ビッグ・データはいま流行っている言葉です。

確かに、ビッグデータを、深層学習など様々な種々の人工知能技術を駆使して利活用することは、情報化社会を越えるビッグバンになる可能性は大いにあります。

但、ビッグデータは、単に蓄積すれば良いのではありません。蓄積される膨大なデータを持続的にかつ責任をもって利活用できること(datability)が重要です。

また、databilityを担う人材が決定的に不足しており、人材育成も急務です。

こうした観点から見て、大阪大学が今年度設立したデータビリティフロンティア機構はまさに時機に適った、素晴らしいイニシアチブだと思います。

大阪大学西尾総長は年頭所感でその基本構想を表明されています。

http://www.osaka-u.ac.jp/ja/news/topics/2016/01/files/20160104_01

拝読いたしますと、この構想は、「研究分野で得られるデータは指数関数的に増大し、多次元・多階層化し続け、今や一つの計測データがエクサバイト(10の18乗の文字分に相当)に迫るものも現れ」ており「このようなビッグデータの高度な統合利活用なくして、新しい科学的発見による知的価値の創造や社会的・経済的価値の創出は期待でき」ないという基本認識においています。そして、「本学のすべての学問分野を対象に、実験やシミュレーションのプロセスで得 られたビッグデータを蓄積し、高度な統合利活用が行えるプラットフォームを構築し」、「オープンサイエンスを体現できる拠点を形成」するとおっしゃっています。

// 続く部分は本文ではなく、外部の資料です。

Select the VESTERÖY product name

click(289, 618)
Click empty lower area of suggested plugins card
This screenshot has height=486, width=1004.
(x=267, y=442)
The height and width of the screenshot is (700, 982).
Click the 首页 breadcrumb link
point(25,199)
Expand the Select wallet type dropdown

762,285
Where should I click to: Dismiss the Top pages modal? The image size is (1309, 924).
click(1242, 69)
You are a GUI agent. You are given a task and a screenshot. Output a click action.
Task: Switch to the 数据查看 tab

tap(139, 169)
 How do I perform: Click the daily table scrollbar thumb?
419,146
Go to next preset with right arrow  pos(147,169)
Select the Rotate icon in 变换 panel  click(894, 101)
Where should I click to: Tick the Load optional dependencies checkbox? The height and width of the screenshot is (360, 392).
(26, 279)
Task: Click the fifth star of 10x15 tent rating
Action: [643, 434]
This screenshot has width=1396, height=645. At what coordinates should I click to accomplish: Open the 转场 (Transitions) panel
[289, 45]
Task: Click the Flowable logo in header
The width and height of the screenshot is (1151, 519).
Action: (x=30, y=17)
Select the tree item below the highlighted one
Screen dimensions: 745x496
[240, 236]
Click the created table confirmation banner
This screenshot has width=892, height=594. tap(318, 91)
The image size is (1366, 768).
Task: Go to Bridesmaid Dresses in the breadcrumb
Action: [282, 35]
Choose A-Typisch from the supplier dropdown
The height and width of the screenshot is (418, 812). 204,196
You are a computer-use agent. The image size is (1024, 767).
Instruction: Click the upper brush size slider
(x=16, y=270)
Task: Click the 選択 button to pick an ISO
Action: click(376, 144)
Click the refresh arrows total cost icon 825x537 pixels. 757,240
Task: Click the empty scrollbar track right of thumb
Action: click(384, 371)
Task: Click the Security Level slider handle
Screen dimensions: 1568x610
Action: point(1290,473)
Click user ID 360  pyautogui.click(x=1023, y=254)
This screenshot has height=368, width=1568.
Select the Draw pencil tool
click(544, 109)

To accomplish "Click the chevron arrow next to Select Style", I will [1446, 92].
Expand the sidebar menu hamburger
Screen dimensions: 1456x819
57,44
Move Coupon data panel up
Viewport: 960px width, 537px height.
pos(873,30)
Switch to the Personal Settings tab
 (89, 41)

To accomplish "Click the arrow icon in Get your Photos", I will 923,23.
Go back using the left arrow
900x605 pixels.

筆者からみて、大阪大学データビリティフロンティア機構は、次のような役割を担うことが期待されます。

 

期待1:大学に眠る知の利活用性を飛躍的に高めること

拙著第3章では科学推動型(science push)のイノベーションのプロセスが繋がっていかない「死の谷」をどのようにとらえれば良いのかを説明しました。よく「死の谷」といえば、「科学的発見・技術開発」が「製品・仕組・サービスの開発」に結びつかないmissing linkばかりが着目されますが、実は、「科学的発見・技術開発」から「概念・解決策の創造」を導き、そのうえで「製品・仕組・サービスの開発」至ることで死の谷を乗り越えられる可能性があることを児玉文雄先生の論考を紹介しつつ解説しました。このような経路の開拓には、資金など経営資源の投入というよりも、知の連携が重要になります。学内に眠るデータを開示してくことは、まさに、「科学的発見・技術開発」→「概念・解決策の創造」→「製品・仕組・サービスの開発」という経路を拓くことになり、大学での「科学的発見・技術開発」を変革創始点とするイノベーションを推進していくことになります。

 

期待2:データの開示による研究者文化を変える可能性

英語圏では、バラバラな知を利活用できるように結集させ、解決策の創造に結ぶつけていくためのプラットフォームが次々と生まれ、活況を呈しているように思われます。例えば、

Synapse
https://www.synapse.org/

Harmonized Cancer Datasets Genomic Data Commons Data Portal

https://gdc-portal.nci.nih.gov/

ともすれば、オリジナル・データを保有していることが研究者としての優位性があると考えられてきたきらいがありますが、こうした仕組が普及していくことで、むしろ、データを利活用する能力や、有用なデータを公開する利他性が尊敬を集め始めようとしている、価値転換が起きているように思われます。データビリティフロンティア機構も、こうした研究者のマインドセットの転換を促していくように思われます。

 

期待3:データを介した分野融合の促進

西尾総長のお言葉を借りるならば、「プラットフォーム上で異分野のデータを交差させ、知識統合を図ることにより、新たな融合研究領域での知の創出が可能に」なります。拙著の言葉でいえば大学の「価値創成網形成への能動的関与」を進め、まさに大学が知の創造者・発信者にとどまらず、イノベーションのためのあらたな結びつきを媒介・誘発する中間組織(innovation intermediary)の役割(拙著第10章で解説)を果たすことになります。

 

期待4:人材育成

前記のように、日本ではビッグ・データを使いこなせる人材が決定的に不足しています。この機構の活動には、大学院生や若手研究者が参画していくことになるでしょうから、結果としてデータ(ビリティ)・サイエンティストを育成していくでありましょう。

 

ご担当は、歩容の解析で著名な八木康史先生。

大阪大学データビリティフロンティア機構が以上のような期待を実現していくことを楽しみにしたいと思います。